Lock recursion is usually a bad idea. It can seem convenient (at first), but once the slippery slope of making calls from critical regions into complex ecosystems of code is embarked upon (which is usually a necessary pre-requisite to lock recursion, except for some relatively simple cases), it’s easy to accidentally fall right off the edge. This topic was part of the doc I wrote previously about using concurrency inside of reusable libraries. My opinions haven't changed much since then.
Lock recursion coupled with condition variables is even worse. In fact, its behavior might surprise you.
To motivate this, would you ever think of writing code that does something like this?
void BreakAtomicity() { … I assume somebody called me with a recursive lock on ‘obj’ … Monitor.Exit(obj); Monitor.Exit(obj); … Do something … Monitor.Enter(obj); Monitor.Enter(obj); }
I should certainly hope not! Unless you're crazy or reeeeally know what you're doing. Who knows what state invariants are busted at the time the call to BreakAtomicity was made? Releasing the lock in this manner hoists these ticking timebombs onto the other threads into the process that might want to inspect the shared state. If you, the author of BreakAtomicity, have all-knowing omnipresent knowledge of the entire program, perhaps you know precisely. But, particularly in the case of recursion, where it's all-too-common to engage in practices of sloppy composition, this is actually quite unlikely. Lock recursion is typically used for convenience, not because of a really solid design that is based on clean algorithmic recursion.

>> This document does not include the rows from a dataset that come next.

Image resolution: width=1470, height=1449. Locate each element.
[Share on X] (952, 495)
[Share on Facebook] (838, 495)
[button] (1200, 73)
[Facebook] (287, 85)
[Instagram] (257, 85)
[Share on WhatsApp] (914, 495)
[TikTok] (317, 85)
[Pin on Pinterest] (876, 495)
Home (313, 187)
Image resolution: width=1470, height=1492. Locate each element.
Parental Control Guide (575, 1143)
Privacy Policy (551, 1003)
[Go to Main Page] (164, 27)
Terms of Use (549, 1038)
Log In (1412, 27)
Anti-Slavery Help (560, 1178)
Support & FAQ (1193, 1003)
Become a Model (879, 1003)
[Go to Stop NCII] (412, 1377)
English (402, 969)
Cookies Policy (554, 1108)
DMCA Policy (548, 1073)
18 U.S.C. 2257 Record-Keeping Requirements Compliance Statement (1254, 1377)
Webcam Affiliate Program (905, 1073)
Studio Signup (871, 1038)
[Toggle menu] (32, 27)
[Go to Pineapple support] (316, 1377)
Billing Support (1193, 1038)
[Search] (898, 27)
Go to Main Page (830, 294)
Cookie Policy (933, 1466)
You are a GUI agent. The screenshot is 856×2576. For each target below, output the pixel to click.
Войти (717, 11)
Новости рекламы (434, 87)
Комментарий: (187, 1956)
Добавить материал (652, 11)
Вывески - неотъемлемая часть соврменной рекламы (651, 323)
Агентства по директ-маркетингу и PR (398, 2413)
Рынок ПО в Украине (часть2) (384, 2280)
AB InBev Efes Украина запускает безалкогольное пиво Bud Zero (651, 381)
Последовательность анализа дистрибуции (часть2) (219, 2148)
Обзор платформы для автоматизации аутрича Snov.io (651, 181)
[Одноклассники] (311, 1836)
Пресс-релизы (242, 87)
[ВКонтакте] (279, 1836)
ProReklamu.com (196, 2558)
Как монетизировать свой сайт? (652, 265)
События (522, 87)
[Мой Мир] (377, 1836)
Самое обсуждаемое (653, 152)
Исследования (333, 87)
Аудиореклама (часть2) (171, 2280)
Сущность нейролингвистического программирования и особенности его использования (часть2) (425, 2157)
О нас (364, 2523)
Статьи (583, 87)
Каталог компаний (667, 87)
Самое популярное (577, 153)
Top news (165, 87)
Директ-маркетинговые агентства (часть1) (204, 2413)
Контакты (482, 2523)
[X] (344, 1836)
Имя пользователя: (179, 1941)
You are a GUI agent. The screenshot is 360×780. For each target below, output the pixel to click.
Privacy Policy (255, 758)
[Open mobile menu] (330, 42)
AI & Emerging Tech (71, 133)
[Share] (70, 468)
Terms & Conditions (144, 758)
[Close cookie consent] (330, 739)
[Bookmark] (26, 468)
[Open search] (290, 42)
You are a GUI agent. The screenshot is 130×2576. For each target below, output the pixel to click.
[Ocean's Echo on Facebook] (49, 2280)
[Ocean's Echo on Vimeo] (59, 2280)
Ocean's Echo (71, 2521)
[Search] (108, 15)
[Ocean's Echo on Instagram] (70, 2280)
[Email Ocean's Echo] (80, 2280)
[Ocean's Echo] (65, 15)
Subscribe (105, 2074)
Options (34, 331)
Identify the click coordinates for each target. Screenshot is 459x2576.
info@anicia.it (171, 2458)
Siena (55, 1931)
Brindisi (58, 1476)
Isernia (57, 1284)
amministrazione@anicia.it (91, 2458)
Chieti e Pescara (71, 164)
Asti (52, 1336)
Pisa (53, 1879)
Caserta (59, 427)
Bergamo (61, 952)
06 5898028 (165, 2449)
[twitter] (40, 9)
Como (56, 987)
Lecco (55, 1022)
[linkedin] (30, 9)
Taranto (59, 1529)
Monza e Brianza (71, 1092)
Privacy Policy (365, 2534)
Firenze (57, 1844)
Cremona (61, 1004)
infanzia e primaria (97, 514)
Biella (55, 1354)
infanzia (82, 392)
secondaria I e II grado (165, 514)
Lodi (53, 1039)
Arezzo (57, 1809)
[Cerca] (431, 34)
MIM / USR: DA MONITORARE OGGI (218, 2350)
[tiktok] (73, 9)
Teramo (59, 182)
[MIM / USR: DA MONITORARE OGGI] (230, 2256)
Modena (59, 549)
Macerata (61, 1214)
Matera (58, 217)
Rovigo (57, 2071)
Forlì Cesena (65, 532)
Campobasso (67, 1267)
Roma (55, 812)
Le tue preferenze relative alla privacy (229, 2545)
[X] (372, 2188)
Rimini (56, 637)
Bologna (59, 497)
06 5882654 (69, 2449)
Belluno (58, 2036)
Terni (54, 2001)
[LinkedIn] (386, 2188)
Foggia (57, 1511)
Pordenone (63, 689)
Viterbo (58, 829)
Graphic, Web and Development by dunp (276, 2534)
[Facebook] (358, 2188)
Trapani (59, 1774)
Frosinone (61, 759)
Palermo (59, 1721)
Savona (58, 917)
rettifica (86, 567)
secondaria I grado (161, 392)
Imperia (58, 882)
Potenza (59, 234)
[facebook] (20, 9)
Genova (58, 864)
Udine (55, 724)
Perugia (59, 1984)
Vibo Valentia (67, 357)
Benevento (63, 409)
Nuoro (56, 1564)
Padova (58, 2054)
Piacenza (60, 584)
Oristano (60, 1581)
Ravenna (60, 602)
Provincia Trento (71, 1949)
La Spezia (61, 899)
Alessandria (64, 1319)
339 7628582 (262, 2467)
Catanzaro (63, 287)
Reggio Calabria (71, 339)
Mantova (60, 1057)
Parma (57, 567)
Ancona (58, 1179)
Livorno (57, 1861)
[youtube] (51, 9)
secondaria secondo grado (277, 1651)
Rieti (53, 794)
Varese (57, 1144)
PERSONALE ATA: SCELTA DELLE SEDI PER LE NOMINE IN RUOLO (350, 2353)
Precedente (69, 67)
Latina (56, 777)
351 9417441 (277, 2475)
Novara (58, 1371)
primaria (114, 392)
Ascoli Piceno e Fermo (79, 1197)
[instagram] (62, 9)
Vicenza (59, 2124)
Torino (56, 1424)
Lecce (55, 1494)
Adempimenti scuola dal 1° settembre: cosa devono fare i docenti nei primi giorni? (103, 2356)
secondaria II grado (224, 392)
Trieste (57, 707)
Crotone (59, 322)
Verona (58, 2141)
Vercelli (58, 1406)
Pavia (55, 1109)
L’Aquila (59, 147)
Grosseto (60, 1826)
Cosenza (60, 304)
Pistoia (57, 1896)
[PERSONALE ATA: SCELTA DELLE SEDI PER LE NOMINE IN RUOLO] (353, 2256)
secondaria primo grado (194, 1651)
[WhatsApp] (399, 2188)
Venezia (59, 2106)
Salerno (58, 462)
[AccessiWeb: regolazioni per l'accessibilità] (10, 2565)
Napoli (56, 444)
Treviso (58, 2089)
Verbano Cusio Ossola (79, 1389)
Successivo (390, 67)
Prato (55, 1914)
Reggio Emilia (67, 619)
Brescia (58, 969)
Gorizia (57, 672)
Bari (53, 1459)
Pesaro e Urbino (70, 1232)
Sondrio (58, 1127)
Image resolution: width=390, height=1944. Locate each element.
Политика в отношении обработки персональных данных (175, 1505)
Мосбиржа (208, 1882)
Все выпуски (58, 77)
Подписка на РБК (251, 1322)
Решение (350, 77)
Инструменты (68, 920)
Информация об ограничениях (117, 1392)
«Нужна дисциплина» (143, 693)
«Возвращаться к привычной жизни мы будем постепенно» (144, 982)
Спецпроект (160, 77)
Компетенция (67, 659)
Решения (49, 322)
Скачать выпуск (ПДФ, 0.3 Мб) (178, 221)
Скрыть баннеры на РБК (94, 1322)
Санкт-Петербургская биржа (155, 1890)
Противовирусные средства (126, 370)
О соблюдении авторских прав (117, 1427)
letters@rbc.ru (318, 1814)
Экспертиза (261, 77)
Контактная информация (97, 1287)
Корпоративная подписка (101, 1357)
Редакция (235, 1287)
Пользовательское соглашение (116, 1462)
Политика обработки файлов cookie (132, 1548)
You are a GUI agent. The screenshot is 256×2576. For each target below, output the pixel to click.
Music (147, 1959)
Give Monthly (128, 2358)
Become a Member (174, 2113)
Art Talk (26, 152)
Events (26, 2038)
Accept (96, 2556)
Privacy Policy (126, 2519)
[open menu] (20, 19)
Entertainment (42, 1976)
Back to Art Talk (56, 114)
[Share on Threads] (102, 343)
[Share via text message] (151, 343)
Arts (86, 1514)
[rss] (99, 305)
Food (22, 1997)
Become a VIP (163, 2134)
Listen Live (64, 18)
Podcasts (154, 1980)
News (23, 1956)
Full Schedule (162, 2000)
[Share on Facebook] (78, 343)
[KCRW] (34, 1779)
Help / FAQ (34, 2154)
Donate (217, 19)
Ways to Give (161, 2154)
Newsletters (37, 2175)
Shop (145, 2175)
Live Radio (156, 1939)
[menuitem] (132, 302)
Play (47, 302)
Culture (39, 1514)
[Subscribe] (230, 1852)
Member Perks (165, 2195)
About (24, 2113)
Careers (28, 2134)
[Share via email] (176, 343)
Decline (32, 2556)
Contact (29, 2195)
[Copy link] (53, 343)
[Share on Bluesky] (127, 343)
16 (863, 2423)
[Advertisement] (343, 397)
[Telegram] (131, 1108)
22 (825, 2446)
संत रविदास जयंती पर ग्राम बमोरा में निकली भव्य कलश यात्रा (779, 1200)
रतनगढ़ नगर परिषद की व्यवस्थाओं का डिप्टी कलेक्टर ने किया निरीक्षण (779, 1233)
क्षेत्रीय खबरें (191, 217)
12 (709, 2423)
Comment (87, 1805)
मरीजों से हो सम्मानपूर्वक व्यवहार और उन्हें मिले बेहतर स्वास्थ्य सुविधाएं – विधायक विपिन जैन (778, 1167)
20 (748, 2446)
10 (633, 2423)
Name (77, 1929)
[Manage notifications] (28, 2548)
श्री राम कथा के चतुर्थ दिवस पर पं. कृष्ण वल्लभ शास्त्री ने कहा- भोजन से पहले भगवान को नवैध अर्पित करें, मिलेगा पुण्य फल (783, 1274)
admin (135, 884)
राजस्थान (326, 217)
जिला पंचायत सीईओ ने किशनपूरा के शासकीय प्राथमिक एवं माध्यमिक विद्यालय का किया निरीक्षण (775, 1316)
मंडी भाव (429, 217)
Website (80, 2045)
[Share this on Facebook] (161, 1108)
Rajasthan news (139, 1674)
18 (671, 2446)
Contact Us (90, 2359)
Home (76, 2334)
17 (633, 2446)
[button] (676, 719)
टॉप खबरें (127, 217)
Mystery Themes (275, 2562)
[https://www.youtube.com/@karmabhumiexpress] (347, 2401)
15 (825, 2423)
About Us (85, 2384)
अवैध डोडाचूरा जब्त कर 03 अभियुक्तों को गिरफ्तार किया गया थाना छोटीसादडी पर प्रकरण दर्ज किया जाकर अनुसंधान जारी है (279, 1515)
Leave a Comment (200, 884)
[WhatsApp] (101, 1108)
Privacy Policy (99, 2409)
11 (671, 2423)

What does this example have to do with condition variables anyway? Glad you asked! It matters because of what happens when you wait on a monitor that has been recursively acquired. In such cases, Monitor.Wait will release all recursive acquires as part of its waiting. I.e. if it has been acquired 10 times, it is released 10 times before waiting. It does this, of course, because otherwise it would deadlock waiting for some other thread to make a call to Monitor.Pulse/PulseAll (since a separate thread needs to first acquire the lock in order to do either). This is symmetric, so once the thread has been awoken, it will reacquire the lock as many times as needed before returning to attain the same level of recursion that existed prior to the call.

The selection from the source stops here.